**WHAT IS BEING ASKED:** Write out, word for word, every line in the data below from the one containing "Home (443, 223)" to the one containing "AGB (47, 1027)", both of them included.

Stored records:
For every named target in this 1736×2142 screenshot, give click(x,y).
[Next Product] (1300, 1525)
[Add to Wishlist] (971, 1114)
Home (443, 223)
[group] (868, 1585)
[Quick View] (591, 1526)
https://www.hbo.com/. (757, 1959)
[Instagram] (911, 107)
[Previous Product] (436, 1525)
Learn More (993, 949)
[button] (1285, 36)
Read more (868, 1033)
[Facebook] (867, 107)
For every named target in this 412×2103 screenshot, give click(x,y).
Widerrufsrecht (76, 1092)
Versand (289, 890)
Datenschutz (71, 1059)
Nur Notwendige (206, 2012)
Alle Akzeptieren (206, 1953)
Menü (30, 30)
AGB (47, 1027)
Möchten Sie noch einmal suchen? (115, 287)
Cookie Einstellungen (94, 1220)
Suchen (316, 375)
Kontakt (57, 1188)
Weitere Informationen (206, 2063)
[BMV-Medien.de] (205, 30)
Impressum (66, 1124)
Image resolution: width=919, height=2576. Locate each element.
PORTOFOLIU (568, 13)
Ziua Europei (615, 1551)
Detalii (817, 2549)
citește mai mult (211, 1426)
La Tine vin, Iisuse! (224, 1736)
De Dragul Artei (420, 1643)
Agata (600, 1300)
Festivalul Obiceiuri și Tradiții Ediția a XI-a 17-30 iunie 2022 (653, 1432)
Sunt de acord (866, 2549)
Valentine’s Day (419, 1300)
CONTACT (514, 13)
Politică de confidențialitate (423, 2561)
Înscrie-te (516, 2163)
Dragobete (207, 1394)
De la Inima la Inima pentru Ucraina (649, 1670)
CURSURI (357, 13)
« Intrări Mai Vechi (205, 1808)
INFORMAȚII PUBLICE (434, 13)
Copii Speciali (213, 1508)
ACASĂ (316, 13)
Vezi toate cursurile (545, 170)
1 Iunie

**EXERCISE RESULT:**
Home (443, 223)
[group] (868, 1585)
[Quick View] (591, 1526)
https://www.hbo.com/. (757, 1959)
[Instagram] (911, 107)
[Previous Product] (436, 1525)
Learn More (993, 949)
[button] (1285, 36)
Read more (868, 1033)
[Facebook] (867, 107)
For every named target in this 412×2103 screenshot, give click(x,y).
Widerrufsrecht (76, 1092)
Versand (289, 890)
Datenschutz (71, 1059)
Nur Notwendige (206, 2012)
Alle Akzeptieren (206, 1953)
Menü (30, 30)
AGB (47, 1027)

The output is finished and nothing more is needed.